--- Ejercicios ---
1. Responda a partir del texto sobre la exposición de Perejaume:
(a) ¿En qué museo se presenta la exposición comisariada por Perejaume?
(b) ¿A quiénes estaba dedicado el artículo anterior que se menciona?
(c) Además de contemplativas, ¿cómo se califican las propuestas del artista?
2. Enumere todos los aspectos en los que, según el texto sobre la exposición de Perejaume, varían las obras que allí se dan cita.
3. Transcriba literalmente el pasaje del texto sobre la exposición de Perejaume comprendido entre "Si me sucede" y "O nada parecido.", ambos incluidos.

--- Texto propuesto ---

▼

Si me sucede lo que acabo de contar -es decir, lo que me viene a la memoria a la manera de una lluvia de sensaciones, ideas e impresiones inesperadas- es porque las suyas son unas propuestas tan encerradas en sí mismas como dispuestas para que el espectador las complete, les de otra vida, se las haga suyas. O sea, como sucede con buena parte de las obras de arte. Pues sí, efectivamente. Aunque con las suyas se perciba de un modo especial. Porque no son solo contemplativas sino también activas, intelectuales, participativas y complementarias. Es decir, que parten del artista para llegar a quien las vea, lea, experimente, se sienta interpelado, les interese, escuche de cerca lo que le están diciendo o hayan conseguido despertar en él algo que, quizás, tan solo estaba dormido. O en letargo. O nada parecido.
Era normal, pues, que no tardara en ir a ver la exposición que Perejaume ha comisariado en el MNAC y en la que, más que mostrar su obra, lo que ha hecho ha sido hacer una a partir de la de otros. Una suerte de encaje de bolillos en la que, a la manera de un ensayo expandido, se dan cita obras de diversa índole, calidad, procedencia, efectividad, interés y sensibilidad con el fin de establecer ese tipo de asociaciones inesperadas capaces de conducir al espectador por la senda de un espectáculo concebido en función del interés del artista por el Barroco y, por extensión, por las formas ovaladas, de origen tubular, bulboso, astronómico o corporal, como nos dice el propio Perejaume. Se trata, en suma, de un recorrido que, desde la obscuridad al resplandor de la pantalla tras la cual termina todo, no sólo nos depara más de una sorpresa -o de dos, tres…- sino que también la posibilidad de entender algo que ya veíamos en nuestro artículo anterior dedicado a Enric Farrés y Joana Llauradó. A saber: que una historia no es la historia, sino otro modo de contar algo.

▲

--- Datos sin procesar ---
▼

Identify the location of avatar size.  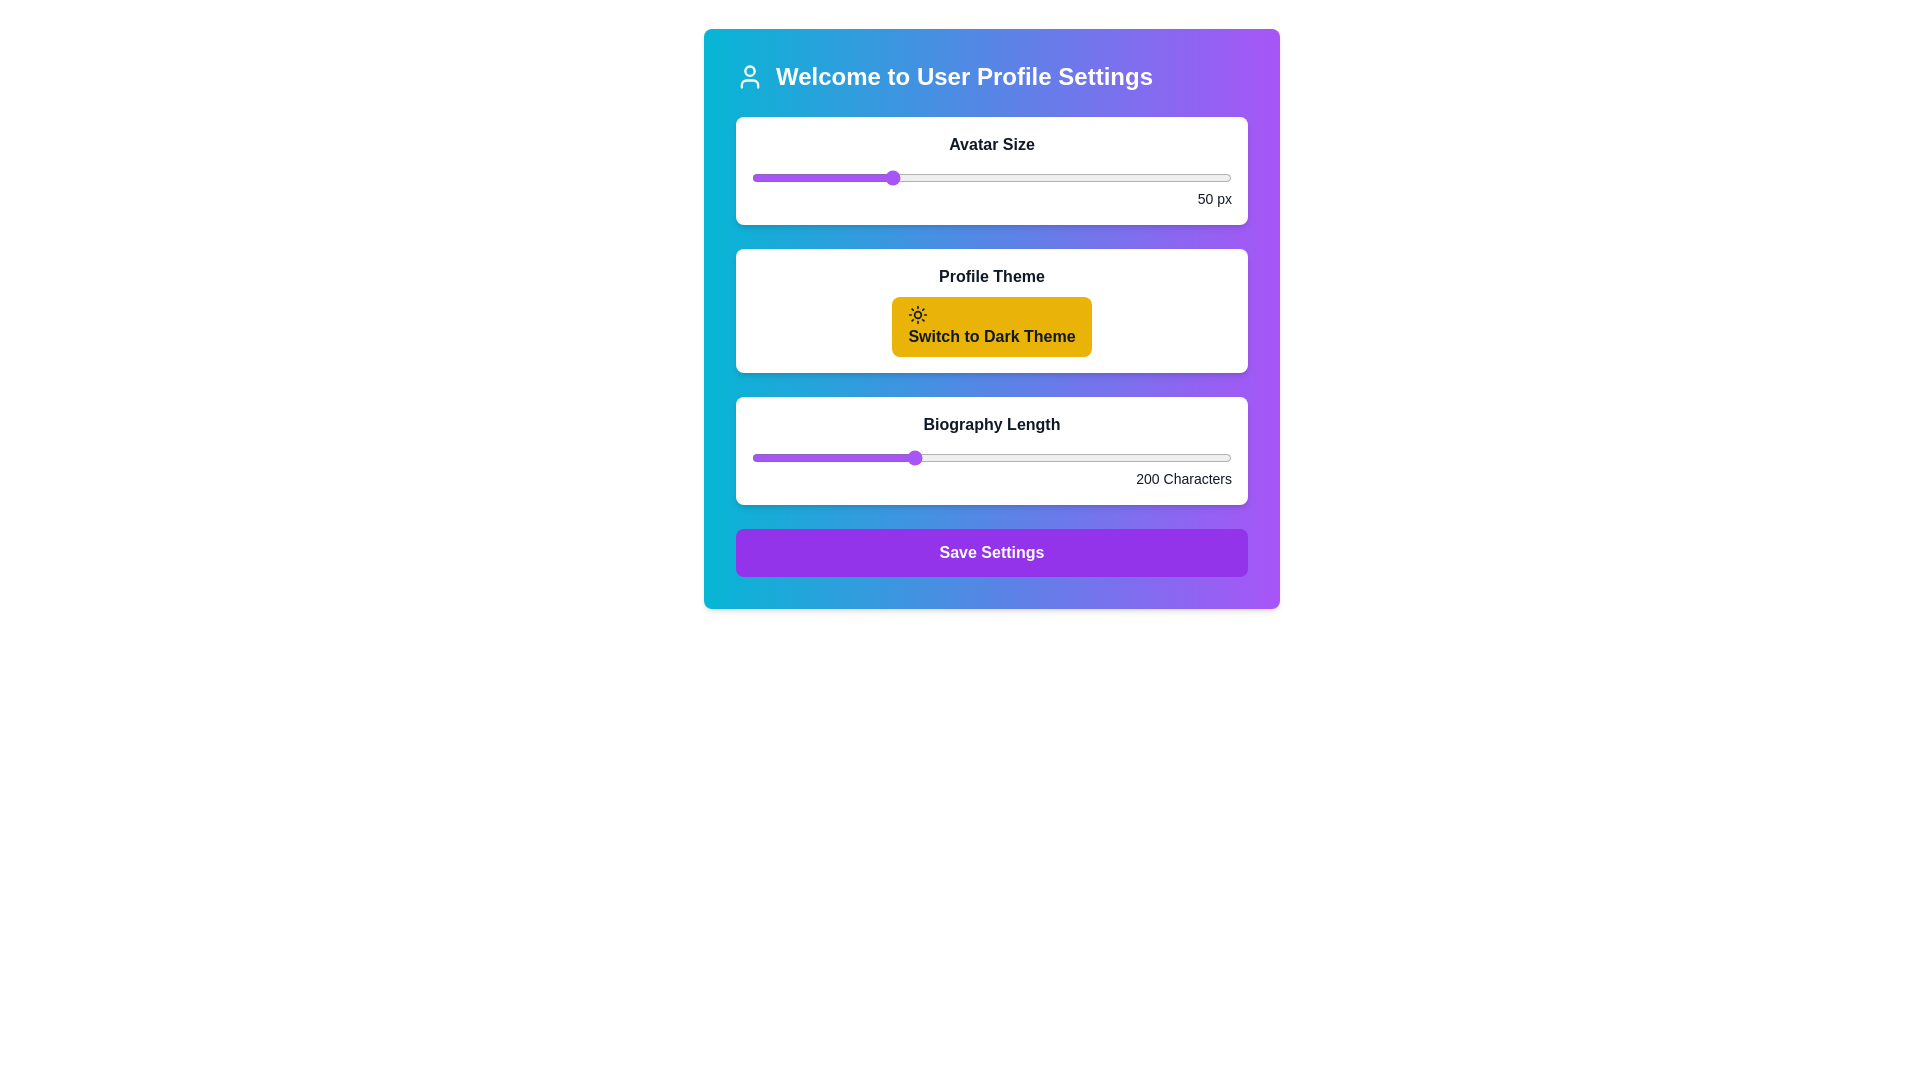
(1122, 176).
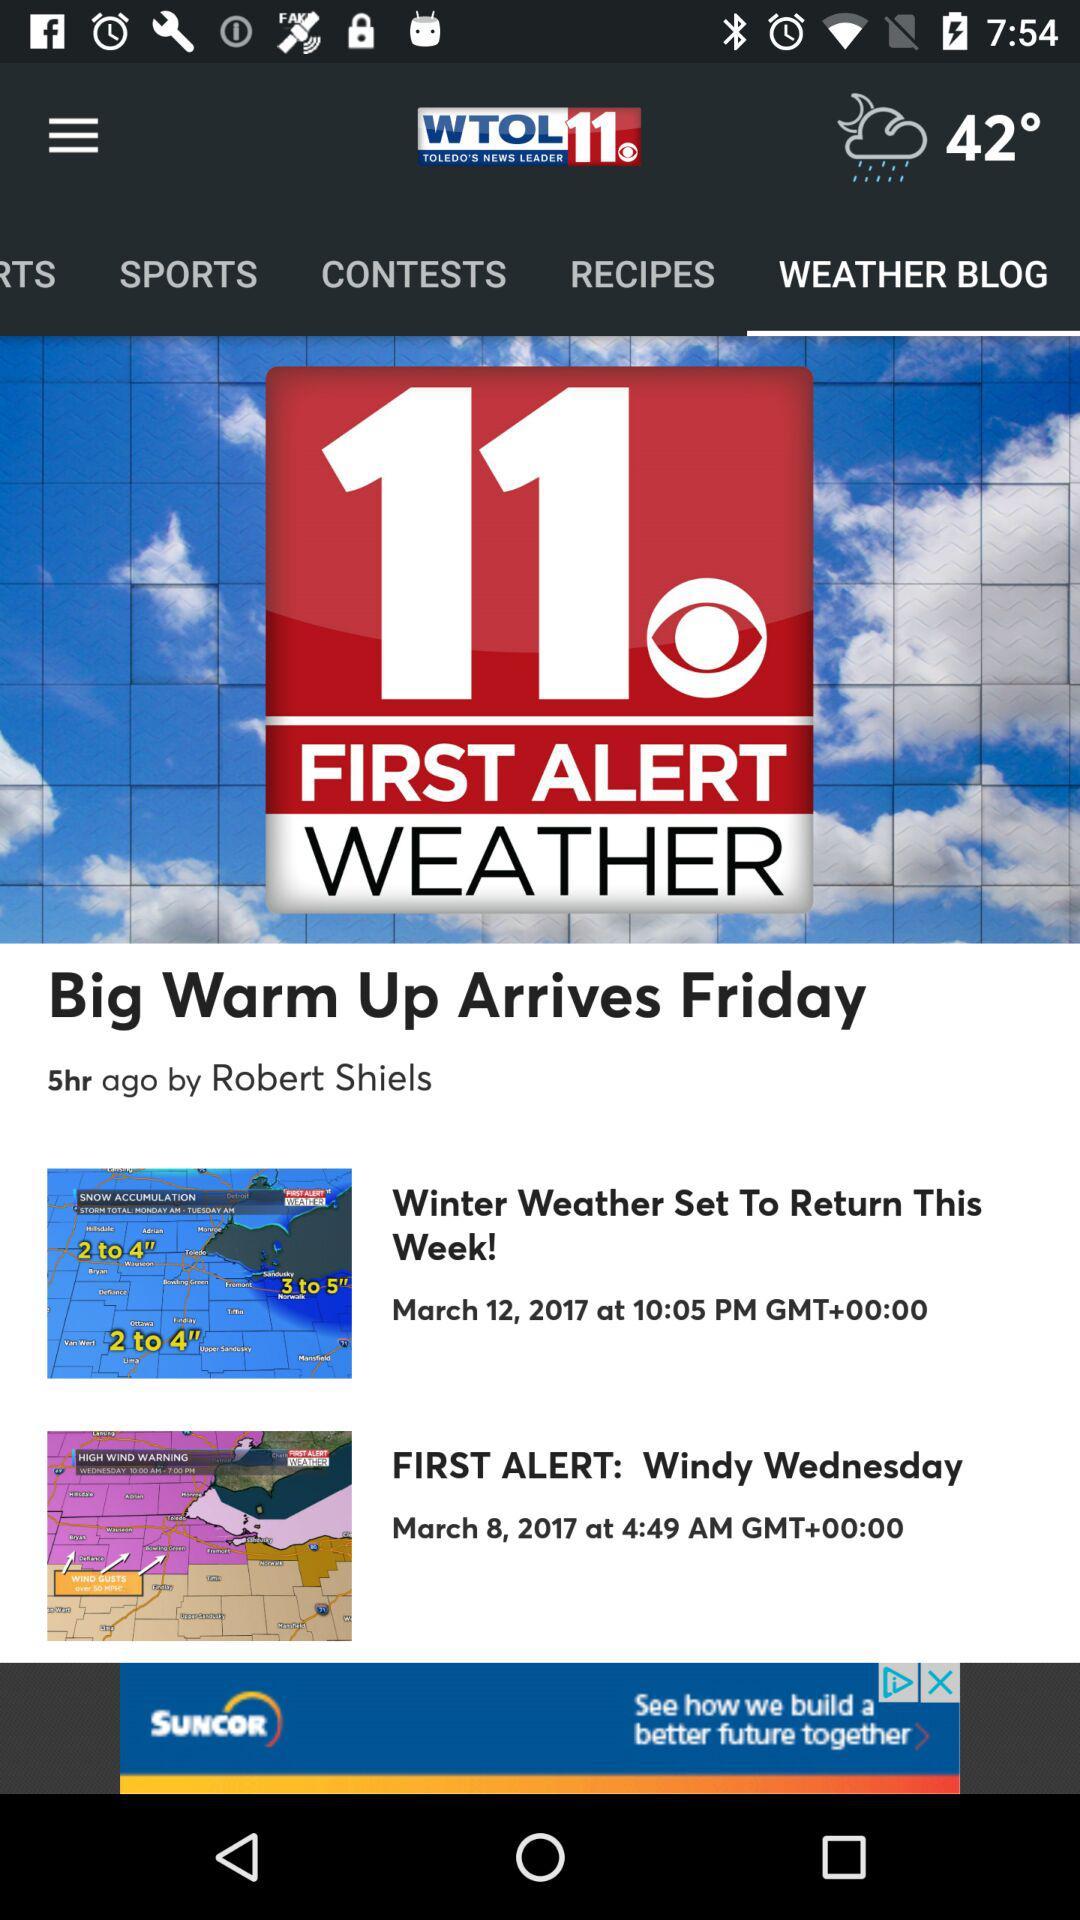 This screenshot has width=1080, height=1920. What do you see at coordinates (528, 136) in the screenshot?
I see `the text which is right side of the more options button` at bounding box center [528, 136].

▲

--- Respuestas por ejercicio ---
1.
(a) En el MNAC.
(b) A Enric Farrés y Joana Llauradó.
(c) Activas, intelectuales, participativas y complementarias.

2. Índole, calidad, procedencia, efectividad, interés y sensibilidad.

3.
Si me sucede lo que acabo de contar -es decir, lo que me viene a la memoria a la manera de una lluvia de sensaciones, ideas e impresiones inesperadas- es porque las suyas son unas propuestas tan encerradas en sí mismas como dispuestas para que el espectador las complete, les de otra vida, se las haga suyas. O sea, como sucede con buena parte de las obras de arte. Pues sí, efectivamente. Aunque con las suyas se perciba de un modo especial. Porque no son solo contemplativas sino también activas, intelectuales, participativas y complementarias. Es decir, que parten del artista para llegar a quien las vea, lea, experimente, se sienta interpelado, les interese, escuche de cerca lo que le están diciendo o hayan conseguido despertar en él algo que, quizás, tan solo estaba dormido. O en letargo. O nada parecido.